Editor's Review

On December 5, the Central Bank of Kenya (CBK) reduced the Central Bank Rate (CBR) from 12 percent to 11.25 percent.

Kenyan banks have announced that they will begin reducing the interest rates on loans beginning this month.

In a statement on Sunday, December 8, the Kenya Bankers Association (KBA) disclosed that banks are taking the step to ensure borrowing is affordable.

KBA declared that individual banks are issuing notices indicating the reductions and that the reductions will continue progressively in line with credit risk factors.
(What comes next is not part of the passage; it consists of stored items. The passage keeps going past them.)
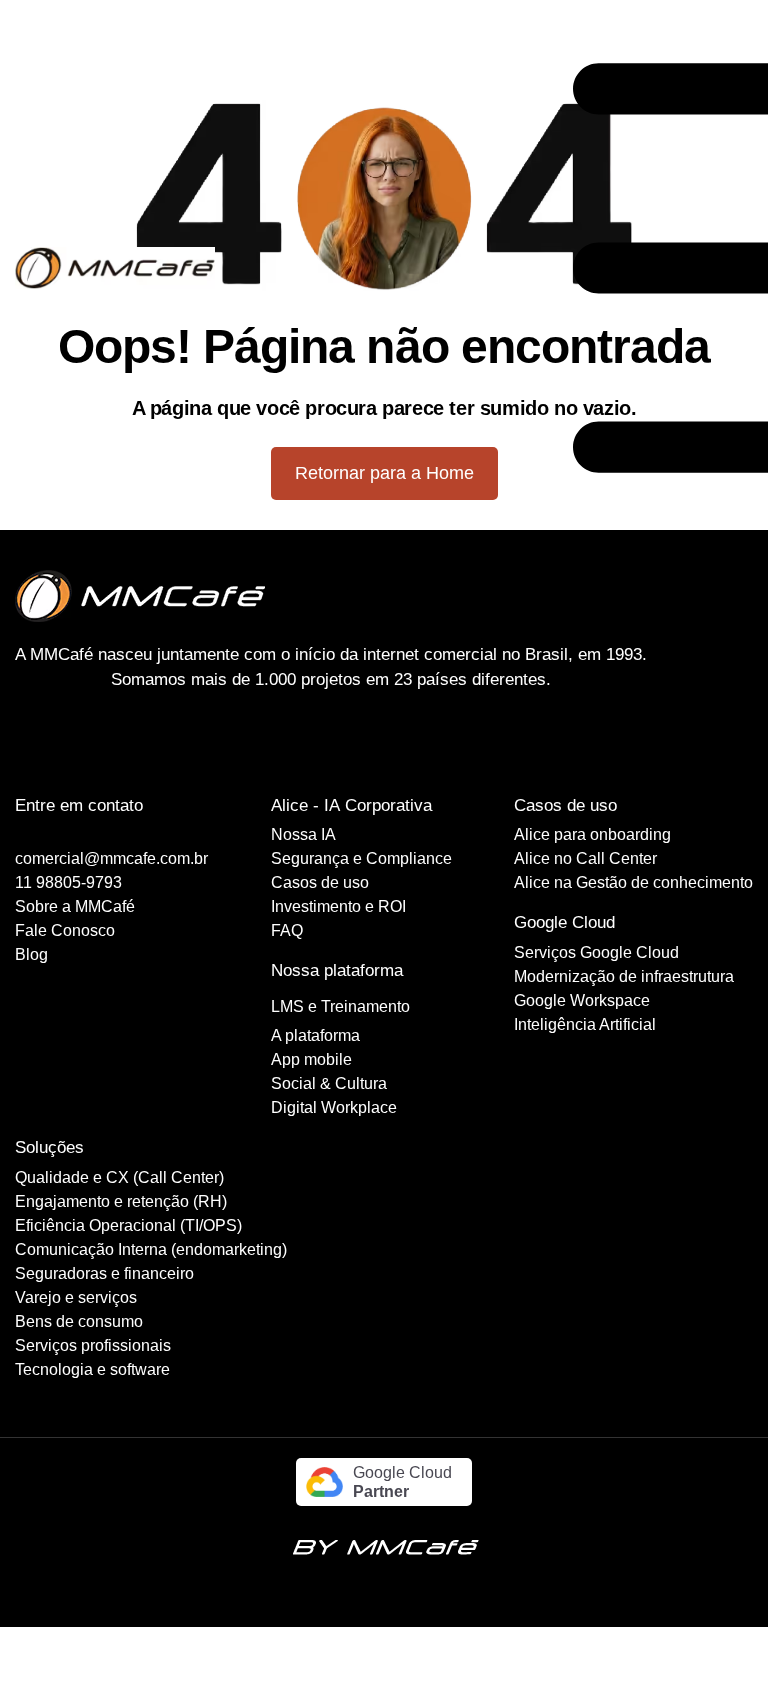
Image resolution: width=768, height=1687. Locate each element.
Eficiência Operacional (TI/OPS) (128, 1225)
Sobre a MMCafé (75, 906)
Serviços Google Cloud (596, 952)
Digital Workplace (334, 1107)
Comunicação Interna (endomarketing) (151, 1249)
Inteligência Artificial (585, 1024)
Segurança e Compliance (361, 858)
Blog (31, 954)
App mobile (311, 1059)
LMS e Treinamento (340, 1006)
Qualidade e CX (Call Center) (119, 1177)
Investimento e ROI (338, 906)
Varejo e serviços (76, 1297)
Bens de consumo (79, 1321)
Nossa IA (303, 834)
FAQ (287, 930)
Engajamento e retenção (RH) (121, 1201)
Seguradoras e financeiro (104, 1273)
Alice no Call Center (585, 858)
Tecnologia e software (92, 1369)
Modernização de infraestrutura (624, 976)
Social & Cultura (329, 1083)
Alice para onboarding (592, 834)
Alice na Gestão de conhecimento (633, 882)
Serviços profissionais (93, 1345)
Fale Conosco (65, 930)
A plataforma (315, 1035)
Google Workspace (582, 1000)
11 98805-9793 (68, 882)
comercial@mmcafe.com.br (111, 858)
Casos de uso (320, 882)
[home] (115, 268)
“The recent successive cuts in the Central Bank Rate, have implications on both deposit and lending rates in the market. Banks are taking steps to lower interest rates and make borrowing more affordable.

"Individual banks are issuing the requisite notices to customers indicating reductions in loan rates from December 2024, and these reductions will continue progressively in line with the evolution of monetary policy and credit risk factors," KBA Chairman John Gachora remarked. 

File image of CBK headquarters in Nairobi.

He added that each bank is mandated to assess the risk profile of its customers and price its loans accordingly, based on each bank's approved base rates and assessment of the risk premium.

"While the base rates primarily reflect the Central Bank Rate and the cost of borrowing by the government, the customers’ risk premiums mirror the market conditions such as the level of non-performing loans and any challenges that customers face that may constrain their ability to service loans," Gachora stated.

On December 5, the Central Bank of Kenya (CBK) reduced the Central Bank Rate (CBR) from 12 percent to 11.25 percent.

The regulator said that the Monetary Policy Committee (MPC) decided to cut the interest rate due to stable inflation and exchange rate stability.